The group is calling on Ministers to implement fresh measures to reduce energy demand across the transport and built environment sector; mandate the use of technical solutions to energy efficiency in these spaces; and better support flexible energy systems through new tariffs and technologies such as battery storage.

“Not only would reducing demand help to reach carbon reduction targets earlier, but it would also reduce infrastructure costs and benefit everyone – through cleaner air, more comfortable homes and healthier lives,” Peake said.

Saving energy and lives

The Green Alliance report has been welcomed by the UK Health Alliance on Climate Change, which represents medical professionals, NHS Trusts, businesses across the healthcare sector and health researchers.

The body said that the report shows how Ministers “could improve the nation's health while simultaneously tackling the climate emergency”.

Last year, the Government unveiled its NHS Long Term Plan, detailing key measures for the Service to decrease its own environmental footprint and that of its value chain. The Plan details support to reduce energy waste at hospitals and other primary care buildings; decarbonise the NHS fleet; reduce plastic waste and reduce medicine waste rates.

New policies around low-carbon, energy-efficient homes, and on low-carbon transport, are also beginning to take shape in the wake of the UK’s net-zero target being set.

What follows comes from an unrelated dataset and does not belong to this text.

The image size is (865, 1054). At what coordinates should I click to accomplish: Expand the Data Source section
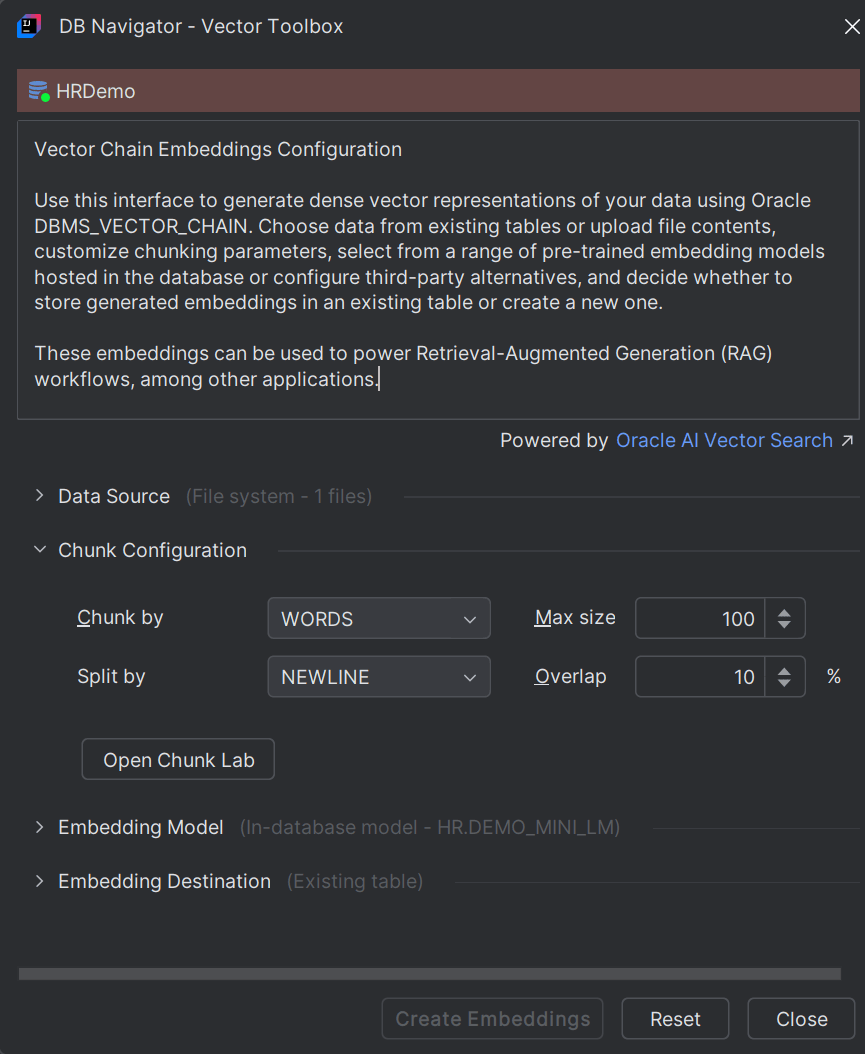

On the former, the new Future Homes Standard aims to reduce the carbon intensity of new builds by 80% by 2025. As for existing properties, around £3.6bn of investment has been set aside to upgrade around 500,000 homes through the Energy Company Obligation (ECO), and the Government has extended support on domestic energy-efficiency improvements from 2022 to 2028.

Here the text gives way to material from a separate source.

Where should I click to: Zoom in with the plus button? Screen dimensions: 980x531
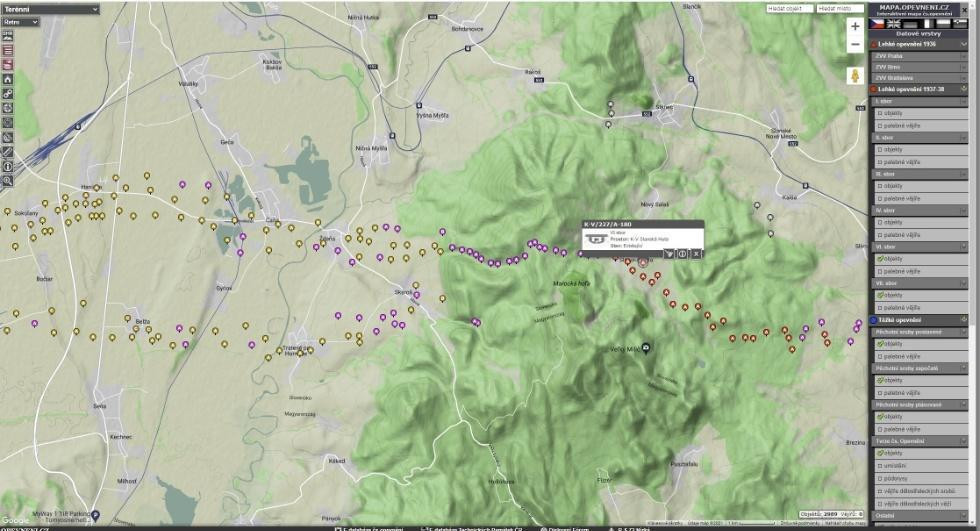855,26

On transport, which is the UK’s most emitting sector, the BEIS and Defra claim they are working with the DfT to develop a plan for decarbonising “every single mode of transport”, due to be published this year.

But green groups and Public Health England have repeatedly warned that action in these spaces has been neither rapid nor connected enough to help the UK meet its carbon budgets. The Government’s own Committee on Climate Change (CCC) has called its record on energy-efficient homes “shameful” and its electric vehicle plans “inadequate”.